BEETHOVEN Op 18 1-6 and new string quartets
by Alvarez, Beamish, Firsova,
Jegede, Smirnov and
Tanaka.
Brodsky
Quartet
Vanguard Classics 99212.
73'52", 70'13" & 76'51".
One of my criteria for a new CD is that it should be unique. This set satisfies
that wish easily. The Brodsky Quartet set up a project An Homage
to Beethoven to mark the Millennium and the bicentenary of Beethoven's
groundbreaking early, yet mature string quartets. They commissioned quartets
to reflect upon each of the Op 18s from composers of very different affiliations,
and the results were premiered at Cabot Hall on the Isle of Dogs
(see S&H review,
March 1999).
The Mexican Javier Alvarez came up with a playful, very rhythmic piece,
Metro Nativitas, with short motifs in recurring shapes, named after
a Mexico City metro station, and reminders of the salsa. Tunde
Jegede sought the inspiration for his String Quartet no.2 in
Beethoven's No.2 and reggae. His idiom has minimalism affinities. The Brodskys
expected an avant-garde response to 18/3 from Karen Tanaka, but she
surprised them by keeping closest of all the composers to Beethoven's own
world in her tonal At the grave of Beethoven. She interprets its first
bars to reflect today's tensions and her second movement is a chain of
modulations, influenced by the Kosovo horrors and seeking consolation and
hope for serenity and peace. Sally Beamish came back from California
to this commission, with new 20th. C. American music
in her head, reflected in a new, lighthearted direction in her musical language.

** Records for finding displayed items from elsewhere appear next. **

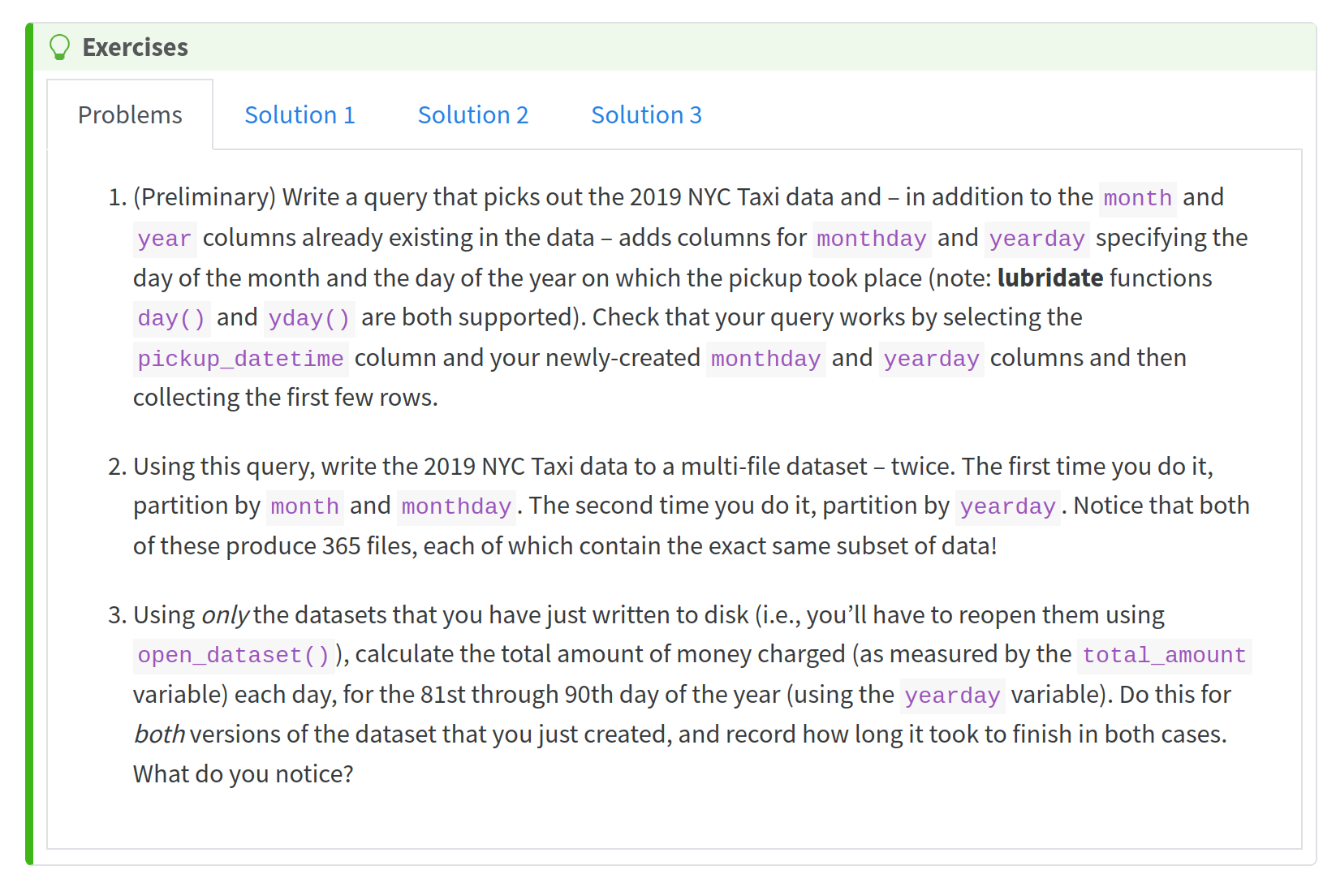The image size is (1336, 896).
Task: View the Solution 3 tab
Action: pyautogui.click(x=646, y=115)
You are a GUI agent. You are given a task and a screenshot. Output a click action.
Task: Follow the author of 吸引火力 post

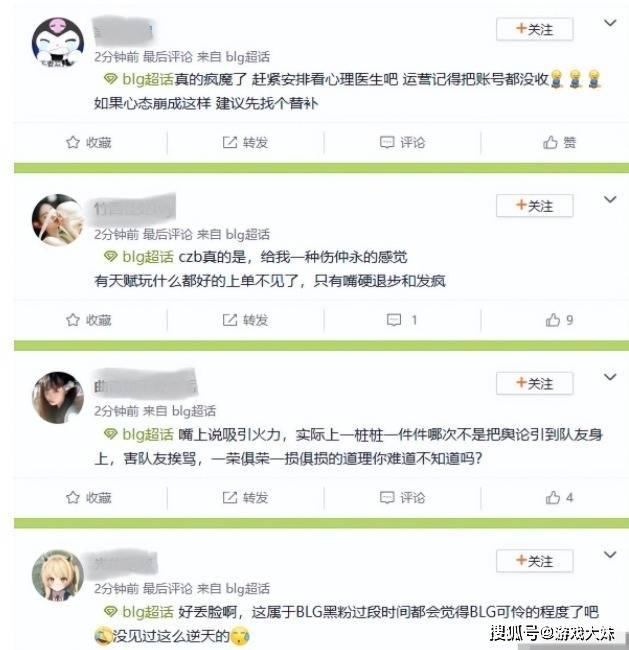(534, 383)

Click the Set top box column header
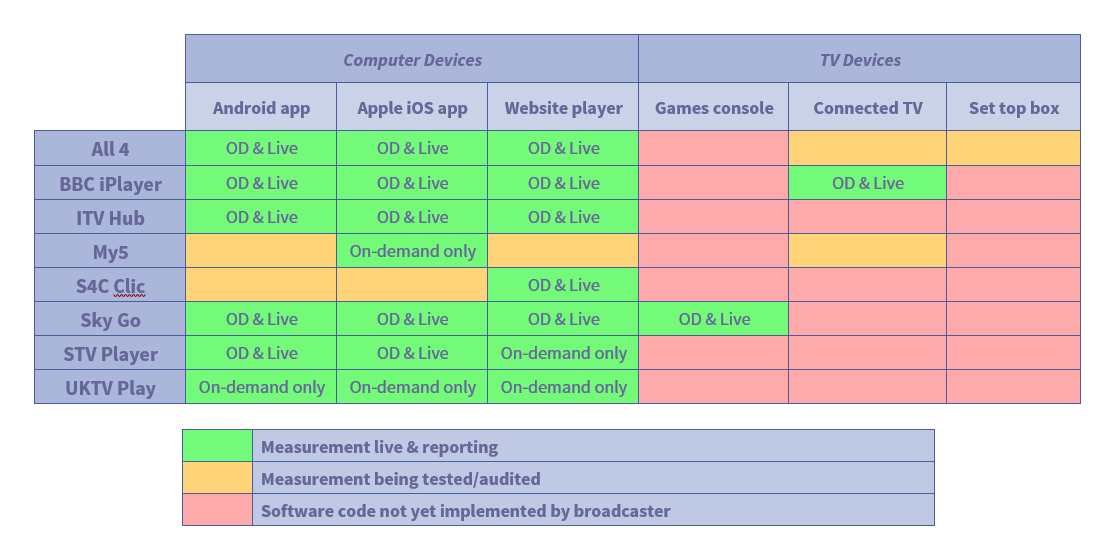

For myself, the most satisfying reflections on Op. 18 were by the Russian
husband and wife expatriates, Dimitri Smirnov and Elena Firsova,
who came up with very different solutions. Smirnov has an Invitation
to the Dance, bringing quotations from numerous other composers to the
party. Firsova in her 10th String Quartet responds to the sadness
of the melancholy beginning of the finale of Op. 18/6.
For CD collectors of novelties, the whole of this enterprise is more than
the sum of the parts. All the new pieces are worth hearing, so long as you
don't expect six masterpieces. It is refreshing to have the Beethoven sequence
varied by the interposition of these modern reflections and the web of
interactions may be thought akin to those of linkages on the Web. The Beethoven
quartets are well played, and were recorded at The Warehouse in London, a
new home for contemporary music (see
S&H's
reviews
Sept/December 1999 of last autumn's series of concerts). For
a straight alternative set of Beethoven's Op. 18 on their own, amongst the
numerous versions available, I have found the Vanbrugh Quartet's recording
very satisfactory [Intim musik IM043-4].